While I never consciously stopped to consider it, I now realize there was nagging question buried in the back on my own diabolical brain: was Futurama referencing a real movie or TV show? I discovered the answer is “yes”, and now my life has been enriched by 1957’s The Brain From Planet Arous.
Most low-budget movies suffer from their financial constraints, but a few b-movies instead create something more special than what would have resulted had there been more funding. Arous is a good example of the latter.
First, there’s the floating alien brains (yes, plural). One brain is an evil escaped convict while the other is an intergalactic police officer, yet both are the same prop. The balloon used for the brain(s) has half-lidded eyes on the front of it. This sounds laughable (OK, it still is hard to not to laugh at it at times), but those static eyes manage to be mildly unnerving simply through their unchanging expression of…boredom? Smug superiority? What? It’s like talking to somebody and not being able to gauge their feelings through their expressions.
John Agar plays one of the two scientists who encounter the evil brain when they investigate a radiation pulse emanating from nearby Mystery Mountain. I love how the cave in which the brains were hiding is in a place called Mystery Mountain. It’s like if Texas Chain Saw Massacre took place in the town of Cannibal Redneckville.
The scientist who isn’t Agar (too lazy to look him up) is killed immediately, but our star is possessed by the evil brain. Per the era, and every aspect of this film, the evil brain wants to take over the Earth and uses Agar’s body to put a plan in motion.

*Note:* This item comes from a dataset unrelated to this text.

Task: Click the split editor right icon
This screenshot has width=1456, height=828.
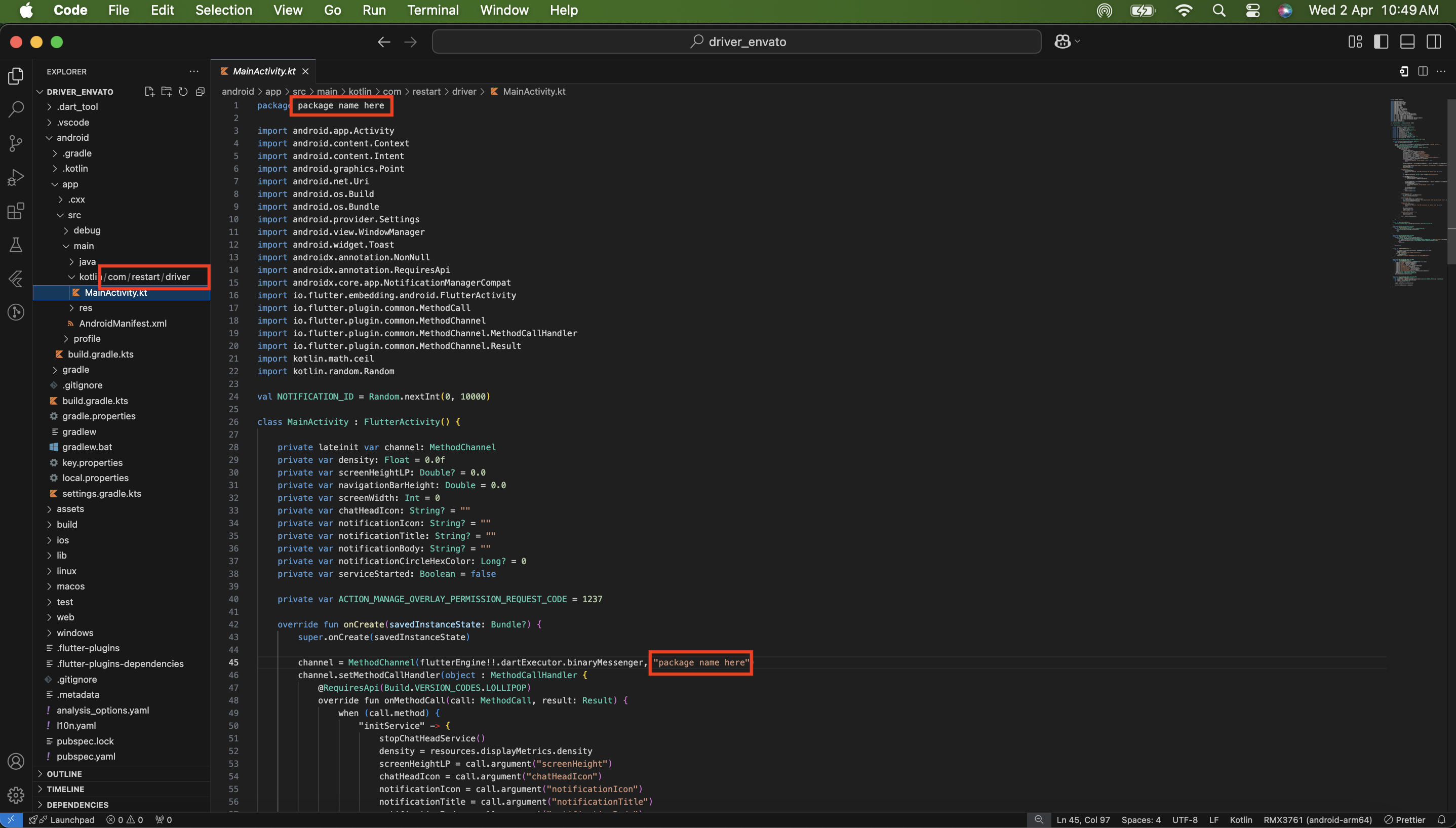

As a scientist, Agar has access to the facilities and government officials the brain needs.
I’m unsure as to why the brain needs access to government resources, because the possessed Agar is able to blow up planes flying overhead without any other means. We also see he doesn’t need anything like nuclear weapons, as he easily obliterates several structures set-up to be destroyed in an atomic test.
When Agar is performing such tricks, the actor was outfitted with contacts that turn the entirety of his visible eyeballs silver. It is a surprisingly effective technique.
The chief effect employed throughout Arous is simple double-exposure. When Agar is talking to his possessor, the brain will sometimes appear in overlay. It starts small before enlarging (heyyy, I know what you’re thinking) and floating to the other side of the room, so a man and his brain overlord can have a more civil discourse.
I need to compliment Agar on his performance. In most of the other pictures I have seen him in, he has delivered serviceable performances but…not much more than that. Here, he gets an opportunity to expand his range and is gleefully sinister when channeling the evil alien.
The creepiest moments in the film have the evil alien brain lusting after Agar’s girl, as played by Joyce Meadows. I guess a life of the mind gives a giant floating brain the hots for the first available female. It’s a gross idea, and Agar maximizes the skeezy potential from it.
The Brain From Planet Arous is a hoot. It is something I simultaneously enjoyed on its own terms and as a thick slice of cheese. I wasn’t bored for a minute; albeit, the movie only takes 71 of them. Recommended for everybody.